Quelque part en Bourgogne, à mi-chemin de la première étape de sa
première tournée française, Jude confie un faible pour les Chariots de feu. ça peut sembler bizarre mais ce drame de l'athlétisme exalté le fait pleurer à tous les coups. On découvre ainsi que le chanteur lettré de la côte Est fut un excellent coureur de demi-fond et qu'une de ses influences majeures était Steve Prefontaine, idole américaine de l'endurance qui disparut tragiquement au plus bel âge, en 1975, emporté par la vitesse de sa MG dorée.
Bouche à oreille. Jude, «lauréat» d'une nouvelle chanson folk-soul américaine, est parfaitement raccord avec ces années-là. Il semble aujourd'hui encore débarquer d'une de ces universités d'outre-Atlantique où l'athlétisme était un art: pantalon de toile au pli impeccable, gilet de laine rouge, écharpe et bottines de cuir verni, taille moyenne, menton carré, cheveu noir et dru au joli cran de jeune premier fitzgeraldien.

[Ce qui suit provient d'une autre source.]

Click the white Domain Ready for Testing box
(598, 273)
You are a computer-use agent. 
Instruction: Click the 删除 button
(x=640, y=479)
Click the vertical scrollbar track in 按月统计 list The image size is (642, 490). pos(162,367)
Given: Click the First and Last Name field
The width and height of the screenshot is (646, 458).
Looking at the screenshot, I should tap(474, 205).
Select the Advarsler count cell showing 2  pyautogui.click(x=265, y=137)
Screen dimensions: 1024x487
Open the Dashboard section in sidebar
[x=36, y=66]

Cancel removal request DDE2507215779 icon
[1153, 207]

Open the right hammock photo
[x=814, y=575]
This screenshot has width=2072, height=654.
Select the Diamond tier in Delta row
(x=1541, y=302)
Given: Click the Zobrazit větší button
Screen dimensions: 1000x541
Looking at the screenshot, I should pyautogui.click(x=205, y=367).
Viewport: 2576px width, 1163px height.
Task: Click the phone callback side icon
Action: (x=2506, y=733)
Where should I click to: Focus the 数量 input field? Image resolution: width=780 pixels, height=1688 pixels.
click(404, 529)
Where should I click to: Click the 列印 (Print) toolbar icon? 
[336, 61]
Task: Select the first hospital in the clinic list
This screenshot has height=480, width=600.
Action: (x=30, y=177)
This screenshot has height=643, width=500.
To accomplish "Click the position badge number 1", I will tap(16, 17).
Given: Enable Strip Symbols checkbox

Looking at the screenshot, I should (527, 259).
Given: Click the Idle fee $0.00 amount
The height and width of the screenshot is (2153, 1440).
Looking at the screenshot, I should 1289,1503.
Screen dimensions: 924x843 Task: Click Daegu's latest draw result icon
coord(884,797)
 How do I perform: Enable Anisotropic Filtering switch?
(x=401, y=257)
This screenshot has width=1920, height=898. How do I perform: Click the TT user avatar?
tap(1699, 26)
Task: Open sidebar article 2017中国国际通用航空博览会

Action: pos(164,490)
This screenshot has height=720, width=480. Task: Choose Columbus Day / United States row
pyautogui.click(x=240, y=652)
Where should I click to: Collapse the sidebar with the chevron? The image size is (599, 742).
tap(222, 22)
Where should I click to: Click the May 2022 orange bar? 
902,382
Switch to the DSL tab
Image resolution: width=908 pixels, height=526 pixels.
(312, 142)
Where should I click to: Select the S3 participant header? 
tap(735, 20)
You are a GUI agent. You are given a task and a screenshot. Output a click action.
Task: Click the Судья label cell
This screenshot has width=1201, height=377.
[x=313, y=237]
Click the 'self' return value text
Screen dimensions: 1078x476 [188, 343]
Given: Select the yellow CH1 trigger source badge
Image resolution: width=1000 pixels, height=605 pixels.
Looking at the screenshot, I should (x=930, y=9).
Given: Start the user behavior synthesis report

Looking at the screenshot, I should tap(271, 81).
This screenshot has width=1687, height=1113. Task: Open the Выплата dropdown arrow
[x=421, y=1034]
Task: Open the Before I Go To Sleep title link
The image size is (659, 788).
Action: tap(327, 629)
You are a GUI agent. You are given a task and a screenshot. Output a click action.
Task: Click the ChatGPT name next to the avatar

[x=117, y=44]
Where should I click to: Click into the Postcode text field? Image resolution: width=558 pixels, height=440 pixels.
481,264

On lui trouve aussi une certaine ressemblance avec Sebastian Coe, héros courtois et flamboyant du 1 500 m anglais, et ça n'est pas sans rapport avec son activité de musicien. Le demi-fond est affaire d'élégance, de perfectionnisme, de passion et de grâce et Jude, quand il courait, ne pensait qu'à une chose: «gagner.» C'est encore vrai et ça ne va pas toujours sans contrariété.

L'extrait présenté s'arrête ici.